__Assignment__. Set down exactly, from the records below, the line with "Instruction: Click the file" through the line with "Tap the Shopify carrier label", and nothing else.

__Provided records__.
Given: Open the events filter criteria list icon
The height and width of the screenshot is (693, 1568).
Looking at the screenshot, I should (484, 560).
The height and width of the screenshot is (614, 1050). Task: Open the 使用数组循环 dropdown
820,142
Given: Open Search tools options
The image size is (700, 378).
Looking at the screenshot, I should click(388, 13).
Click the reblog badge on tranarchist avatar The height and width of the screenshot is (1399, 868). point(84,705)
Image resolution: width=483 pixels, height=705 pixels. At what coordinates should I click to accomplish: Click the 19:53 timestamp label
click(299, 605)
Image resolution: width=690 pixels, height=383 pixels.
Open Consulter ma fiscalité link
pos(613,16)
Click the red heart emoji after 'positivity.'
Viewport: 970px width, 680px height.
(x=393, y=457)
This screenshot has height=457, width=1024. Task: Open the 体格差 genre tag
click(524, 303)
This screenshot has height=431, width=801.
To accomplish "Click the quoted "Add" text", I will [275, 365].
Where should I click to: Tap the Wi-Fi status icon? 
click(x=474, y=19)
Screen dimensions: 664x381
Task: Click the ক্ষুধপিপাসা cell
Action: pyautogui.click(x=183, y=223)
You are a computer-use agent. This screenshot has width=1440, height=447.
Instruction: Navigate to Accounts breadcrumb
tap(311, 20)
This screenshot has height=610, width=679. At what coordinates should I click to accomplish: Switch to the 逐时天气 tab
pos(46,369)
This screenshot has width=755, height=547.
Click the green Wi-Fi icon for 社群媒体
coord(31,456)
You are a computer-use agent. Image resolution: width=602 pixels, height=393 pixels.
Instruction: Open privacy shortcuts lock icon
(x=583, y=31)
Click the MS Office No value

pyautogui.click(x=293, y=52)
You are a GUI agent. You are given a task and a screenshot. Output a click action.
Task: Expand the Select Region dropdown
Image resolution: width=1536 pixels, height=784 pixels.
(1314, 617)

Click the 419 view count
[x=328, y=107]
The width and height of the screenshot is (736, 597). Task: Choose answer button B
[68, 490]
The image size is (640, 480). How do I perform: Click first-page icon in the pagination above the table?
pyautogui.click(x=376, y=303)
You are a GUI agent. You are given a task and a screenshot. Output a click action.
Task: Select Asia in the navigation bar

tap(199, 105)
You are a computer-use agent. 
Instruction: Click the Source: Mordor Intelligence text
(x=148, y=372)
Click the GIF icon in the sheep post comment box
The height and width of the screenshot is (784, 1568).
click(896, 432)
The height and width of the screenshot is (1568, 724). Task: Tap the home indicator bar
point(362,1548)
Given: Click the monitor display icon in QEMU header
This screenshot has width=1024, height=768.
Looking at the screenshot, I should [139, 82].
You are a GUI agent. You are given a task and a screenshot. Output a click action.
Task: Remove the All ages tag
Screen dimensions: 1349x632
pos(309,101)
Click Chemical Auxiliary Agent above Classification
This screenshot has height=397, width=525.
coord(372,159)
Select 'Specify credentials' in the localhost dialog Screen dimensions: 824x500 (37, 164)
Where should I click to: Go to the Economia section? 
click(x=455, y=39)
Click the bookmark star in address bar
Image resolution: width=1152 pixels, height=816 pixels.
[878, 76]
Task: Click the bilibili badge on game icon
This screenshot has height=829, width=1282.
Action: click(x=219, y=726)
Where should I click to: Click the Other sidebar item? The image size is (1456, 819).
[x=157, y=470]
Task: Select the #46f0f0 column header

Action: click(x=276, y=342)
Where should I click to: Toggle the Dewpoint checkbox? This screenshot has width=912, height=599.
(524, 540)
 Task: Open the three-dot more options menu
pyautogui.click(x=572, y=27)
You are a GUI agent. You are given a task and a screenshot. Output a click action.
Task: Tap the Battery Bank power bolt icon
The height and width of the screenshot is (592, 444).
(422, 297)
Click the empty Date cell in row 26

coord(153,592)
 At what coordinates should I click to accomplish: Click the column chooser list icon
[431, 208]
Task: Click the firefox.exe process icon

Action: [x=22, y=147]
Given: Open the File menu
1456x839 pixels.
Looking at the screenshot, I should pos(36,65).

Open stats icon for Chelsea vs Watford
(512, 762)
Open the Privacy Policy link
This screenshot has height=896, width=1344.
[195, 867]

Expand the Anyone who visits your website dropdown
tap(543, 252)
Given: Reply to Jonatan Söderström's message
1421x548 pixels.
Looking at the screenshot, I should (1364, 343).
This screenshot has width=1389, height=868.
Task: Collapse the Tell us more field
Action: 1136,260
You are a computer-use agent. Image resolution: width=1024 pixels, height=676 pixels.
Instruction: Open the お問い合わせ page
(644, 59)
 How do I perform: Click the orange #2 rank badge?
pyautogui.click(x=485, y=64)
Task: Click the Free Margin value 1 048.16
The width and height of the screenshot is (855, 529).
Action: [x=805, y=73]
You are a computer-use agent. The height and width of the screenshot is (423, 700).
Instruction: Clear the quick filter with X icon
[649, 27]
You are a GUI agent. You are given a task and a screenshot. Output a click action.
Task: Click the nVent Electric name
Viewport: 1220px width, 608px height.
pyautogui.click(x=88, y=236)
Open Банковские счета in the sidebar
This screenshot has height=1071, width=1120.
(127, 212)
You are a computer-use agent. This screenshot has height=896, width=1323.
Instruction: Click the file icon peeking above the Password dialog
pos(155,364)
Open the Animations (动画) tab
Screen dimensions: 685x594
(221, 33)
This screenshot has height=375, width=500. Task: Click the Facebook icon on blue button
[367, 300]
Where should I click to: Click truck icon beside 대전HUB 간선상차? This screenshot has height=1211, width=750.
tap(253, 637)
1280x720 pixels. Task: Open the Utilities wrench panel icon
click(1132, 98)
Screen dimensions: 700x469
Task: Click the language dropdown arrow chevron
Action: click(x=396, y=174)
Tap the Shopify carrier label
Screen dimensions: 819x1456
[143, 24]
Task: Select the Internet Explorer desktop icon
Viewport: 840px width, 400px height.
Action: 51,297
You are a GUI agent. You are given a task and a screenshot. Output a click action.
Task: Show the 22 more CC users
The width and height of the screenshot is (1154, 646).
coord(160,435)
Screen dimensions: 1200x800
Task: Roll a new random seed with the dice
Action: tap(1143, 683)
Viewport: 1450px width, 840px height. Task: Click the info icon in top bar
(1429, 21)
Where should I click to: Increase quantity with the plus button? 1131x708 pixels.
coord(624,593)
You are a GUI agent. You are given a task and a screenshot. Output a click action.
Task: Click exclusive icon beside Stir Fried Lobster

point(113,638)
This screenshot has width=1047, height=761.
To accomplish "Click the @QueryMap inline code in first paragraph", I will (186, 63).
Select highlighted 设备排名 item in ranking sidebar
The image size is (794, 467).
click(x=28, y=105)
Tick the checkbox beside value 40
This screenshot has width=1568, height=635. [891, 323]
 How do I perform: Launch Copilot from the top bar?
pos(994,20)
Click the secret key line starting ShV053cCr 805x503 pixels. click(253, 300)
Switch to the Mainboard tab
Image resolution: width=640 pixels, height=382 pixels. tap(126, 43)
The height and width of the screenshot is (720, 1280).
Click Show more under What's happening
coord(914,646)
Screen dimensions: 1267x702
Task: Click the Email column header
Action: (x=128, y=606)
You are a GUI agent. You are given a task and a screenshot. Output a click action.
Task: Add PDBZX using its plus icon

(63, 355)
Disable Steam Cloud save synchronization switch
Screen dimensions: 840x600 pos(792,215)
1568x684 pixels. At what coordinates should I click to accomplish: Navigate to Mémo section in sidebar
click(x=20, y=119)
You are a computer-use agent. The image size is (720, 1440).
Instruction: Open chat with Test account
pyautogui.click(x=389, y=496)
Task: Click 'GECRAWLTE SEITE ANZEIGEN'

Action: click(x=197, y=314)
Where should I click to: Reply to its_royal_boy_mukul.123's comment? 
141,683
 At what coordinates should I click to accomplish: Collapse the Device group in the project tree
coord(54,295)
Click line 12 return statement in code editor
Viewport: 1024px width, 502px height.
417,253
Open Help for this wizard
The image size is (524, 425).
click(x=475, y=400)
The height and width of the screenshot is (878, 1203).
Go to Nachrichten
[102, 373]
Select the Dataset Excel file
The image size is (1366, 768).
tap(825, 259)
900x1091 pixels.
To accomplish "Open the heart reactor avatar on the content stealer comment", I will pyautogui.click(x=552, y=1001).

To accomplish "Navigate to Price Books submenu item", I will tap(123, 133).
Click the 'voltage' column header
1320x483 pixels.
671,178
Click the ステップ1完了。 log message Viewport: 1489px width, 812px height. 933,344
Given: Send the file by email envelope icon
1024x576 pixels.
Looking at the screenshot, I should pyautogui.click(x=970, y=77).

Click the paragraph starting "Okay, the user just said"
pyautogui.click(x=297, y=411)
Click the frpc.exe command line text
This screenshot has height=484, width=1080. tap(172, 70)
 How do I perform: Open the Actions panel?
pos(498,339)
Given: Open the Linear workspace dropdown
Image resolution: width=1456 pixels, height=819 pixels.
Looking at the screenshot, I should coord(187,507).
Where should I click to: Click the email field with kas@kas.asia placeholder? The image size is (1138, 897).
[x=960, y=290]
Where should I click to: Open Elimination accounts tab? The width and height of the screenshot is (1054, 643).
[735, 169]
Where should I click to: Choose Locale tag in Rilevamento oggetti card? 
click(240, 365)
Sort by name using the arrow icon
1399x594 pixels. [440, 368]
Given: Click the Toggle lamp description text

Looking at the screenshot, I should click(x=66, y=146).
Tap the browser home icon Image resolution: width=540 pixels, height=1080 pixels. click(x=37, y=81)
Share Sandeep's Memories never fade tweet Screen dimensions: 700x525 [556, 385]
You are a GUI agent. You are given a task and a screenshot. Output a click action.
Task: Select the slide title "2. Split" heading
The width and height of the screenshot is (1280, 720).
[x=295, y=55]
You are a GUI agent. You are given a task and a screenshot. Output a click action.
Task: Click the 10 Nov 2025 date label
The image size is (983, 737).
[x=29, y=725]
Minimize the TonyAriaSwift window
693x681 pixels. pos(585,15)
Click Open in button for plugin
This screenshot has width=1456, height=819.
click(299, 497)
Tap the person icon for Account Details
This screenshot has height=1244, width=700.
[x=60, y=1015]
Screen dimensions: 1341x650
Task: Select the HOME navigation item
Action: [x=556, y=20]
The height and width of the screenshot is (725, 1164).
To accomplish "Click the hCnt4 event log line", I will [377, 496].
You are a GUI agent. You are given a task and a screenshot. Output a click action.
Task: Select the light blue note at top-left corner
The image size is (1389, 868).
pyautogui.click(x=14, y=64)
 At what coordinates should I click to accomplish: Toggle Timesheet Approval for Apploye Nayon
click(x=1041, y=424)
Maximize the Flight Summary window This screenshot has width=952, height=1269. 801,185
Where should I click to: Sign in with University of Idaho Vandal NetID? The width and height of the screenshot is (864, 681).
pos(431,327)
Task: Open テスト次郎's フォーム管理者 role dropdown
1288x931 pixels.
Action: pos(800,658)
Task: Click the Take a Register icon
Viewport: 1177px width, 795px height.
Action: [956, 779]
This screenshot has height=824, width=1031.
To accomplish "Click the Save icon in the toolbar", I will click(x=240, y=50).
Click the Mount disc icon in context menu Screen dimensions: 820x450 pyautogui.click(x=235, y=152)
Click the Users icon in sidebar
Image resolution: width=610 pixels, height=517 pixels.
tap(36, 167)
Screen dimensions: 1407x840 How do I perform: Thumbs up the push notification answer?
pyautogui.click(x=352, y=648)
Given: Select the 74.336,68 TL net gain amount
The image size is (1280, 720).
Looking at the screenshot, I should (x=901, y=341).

__Your solution__.
Instruction: Click the file icon peeking above the Password dialog
pos(155,364)
Open the Animations (动画) tab
Screen dimensions: 685x594
(221, 33)
This screenshot has height=375, width=500. Task: Click the Facebook icon on blue button
[367, 300]
Where should I click to: Click truck icon beside 대전HUB 간선상차? This screenshot has height=1211, width=750.
tap(253, 637)
1280x720 pixels. Task: Open the Utilities wrench panel icon
click(1132, 98)
Screen dimensions: 700x469
Task: Click the language dropdown arrow chevron
Action: click(x=396, y=174)
Tap the Shopify carrier label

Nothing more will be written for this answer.